Getting SQLException when writing dataset having string columns to teradata - apache-spark

I am getting below given error when trying to write dataset from spark to teradata while having some string data in dataset:
2018-01-02 15:49:05 [pool-2-thread-2] ERROR c.i.i.t.spark2.algo.JDBCTableWriter:115 - Error in JDBC operation:
java.sql.SQLException: [Teradata Database] [TeraJDBC 15.00.00.20] [Error 3706] [SQLState 42000] Syntax error: Data Type "TEXT" does not match a Defined Type name.
at com.teradata.jdbc.jdbc_4.util.ErrorFactory.makeDatabaseSQLException(ErrorFactory.java:308)
at com.teradata.jdbc.jdbc_4.statemachine.ReceiveInitSubState.action(ReceiveInitSubState.java:109)
at com.teradata.jdbc.jdbc_4.statemachine.StatementReceiveState.subStateMachine(StatementReceiveState.java:307)
at com.teradata.jdbc.jdbc_4.statemachine.StatementReceiveState.action(StatementReceiveState.java:196)
at com.teradata.jdbc.jdbc_4.statemachine.StatementController.runBody(StatementController.java:123)
at com.teradata.jdbc.jdbc_4.statemachine.StatementController.run(StatementController.java:114)
at com.teradata.jdbc.jdbc_4.TDStatement.executeStatement(TDStatement.java:385)
at com.teradata.jdbc.jdbc_4.TDStatement.doNonPrepExecuteUpdate(TDStatement.java:602)
at com.teradata.jdbc.jdbc_4.TDStatement.executeUpdate(TDStatement.java:1109)
at org.apache.spark.sql.execution.datasources.jdbc.JdbcUtils$.createTable(JdbcUtils.scala:805)
at org.apache.spark.sql.execution.datasources.jdbc.JdbcRelationProvider.createRelation(JdbcRelationProvider.scala:90)
at org.apache.spark.sql.execution.datasources.DataSource.write(DataSource.scala:472)
at org.apache.spark.sql.execution.datasources.SaveIntoDataSourceCommand.run(SaveIntoDataSourceCommand.scala:48)
at org.apache.spark.sql.execution.command.ExecutedCommandExec.sideEffectResult$lzycompute(commands.scala:58)
at org.apache.spark.sql.execution.command.ExecutedCommandExec.sideEffectResult(commands.scala:56)
at org.apache.spark.sql.execution.command.ExecutedCommandExec.doExecute(commands.scala:74)
at org.apache.spark.sql.execution.SparkPlan$$anonfun$execute$1.apply(SparkPlan.scala:117)
at org.apache.spark.sql.execution.SparkPlan$$anonfun$execute$1.apply(SparkPlan.scala:117)
at org.apache.spark.sql.execution.SparkPlan$$anonfun$executeQuery$1.apply(SparkPlan.scala:138)
at org.apache.spark.rdd.RDDOperationScope$.withScope(RDDOperationScope.scala:151)
at org.apache.spark.sql.execution.SparkPlan.executeQuery(SparkPlan.scala:135)
at org.apache.spark.sql.execution.SparkPlan.execute(SparkPlan.scala:116)
at org.apache.spark.sql.execution.QueryExecution.toRdd$lzycompute(QueryExecution.scala:92)
at org.apache.spark.sql.execution.QueryExecution.toRdd(QueryExecution.scala:92)
How can I ensure that the data gets properly written into teradata.
I am reading csv file from HDFS into dataset and then trying to write the same to Teradata using DataFrameWriter.
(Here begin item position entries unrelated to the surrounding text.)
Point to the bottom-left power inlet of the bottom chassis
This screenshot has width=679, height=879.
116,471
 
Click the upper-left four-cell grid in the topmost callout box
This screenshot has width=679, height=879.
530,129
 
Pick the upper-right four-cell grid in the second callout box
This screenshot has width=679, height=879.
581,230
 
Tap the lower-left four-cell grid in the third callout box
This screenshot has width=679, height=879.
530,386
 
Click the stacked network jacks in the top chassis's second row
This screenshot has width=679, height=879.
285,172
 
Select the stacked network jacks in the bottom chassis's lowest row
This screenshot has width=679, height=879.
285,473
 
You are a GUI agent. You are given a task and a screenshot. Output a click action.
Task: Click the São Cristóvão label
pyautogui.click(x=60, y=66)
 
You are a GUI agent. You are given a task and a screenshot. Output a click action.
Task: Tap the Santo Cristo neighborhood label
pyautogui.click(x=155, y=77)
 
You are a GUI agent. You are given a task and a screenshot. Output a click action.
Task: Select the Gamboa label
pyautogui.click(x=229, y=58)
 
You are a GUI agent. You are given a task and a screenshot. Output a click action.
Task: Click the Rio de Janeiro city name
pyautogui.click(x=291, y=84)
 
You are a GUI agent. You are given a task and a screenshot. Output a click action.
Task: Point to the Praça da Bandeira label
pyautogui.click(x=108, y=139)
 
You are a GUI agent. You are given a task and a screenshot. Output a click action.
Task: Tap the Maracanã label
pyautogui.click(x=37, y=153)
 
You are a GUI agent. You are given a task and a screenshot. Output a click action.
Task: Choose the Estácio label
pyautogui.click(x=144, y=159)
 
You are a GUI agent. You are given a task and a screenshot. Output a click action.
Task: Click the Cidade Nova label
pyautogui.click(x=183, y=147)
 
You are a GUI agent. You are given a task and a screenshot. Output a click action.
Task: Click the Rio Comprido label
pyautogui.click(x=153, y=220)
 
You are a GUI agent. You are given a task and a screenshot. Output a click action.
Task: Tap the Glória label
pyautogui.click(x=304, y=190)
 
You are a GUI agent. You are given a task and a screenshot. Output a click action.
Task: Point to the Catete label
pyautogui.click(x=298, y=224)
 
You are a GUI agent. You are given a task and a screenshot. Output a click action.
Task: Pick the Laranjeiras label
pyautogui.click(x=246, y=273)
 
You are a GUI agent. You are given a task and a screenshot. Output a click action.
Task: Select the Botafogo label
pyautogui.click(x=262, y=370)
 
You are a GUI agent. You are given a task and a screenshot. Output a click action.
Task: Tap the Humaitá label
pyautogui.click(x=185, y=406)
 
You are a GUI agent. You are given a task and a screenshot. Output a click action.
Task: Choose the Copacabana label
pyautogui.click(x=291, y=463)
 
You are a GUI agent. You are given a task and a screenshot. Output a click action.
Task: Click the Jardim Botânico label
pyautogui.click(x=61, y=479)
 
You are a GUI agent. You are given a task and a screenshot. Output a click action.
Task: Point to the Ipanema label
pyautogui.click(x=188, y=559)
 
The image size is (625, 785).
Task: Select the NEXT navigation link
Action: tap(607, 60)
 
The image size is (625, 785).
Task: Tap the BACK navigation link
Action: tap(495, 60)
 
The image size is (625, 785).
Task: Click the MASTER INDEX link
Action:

I using below given code for this:
ds.write().mode("append")
.jdbc(url, tableName, props);
I am using spark 2.2.0 and Teradata is 15.00.00.07
I am getting somewhat similar issues when I tried writing in to Nettezza while in DB2 the I am able write but string values are getting replaced with .
Is there any kind of option required while writing to these databases..?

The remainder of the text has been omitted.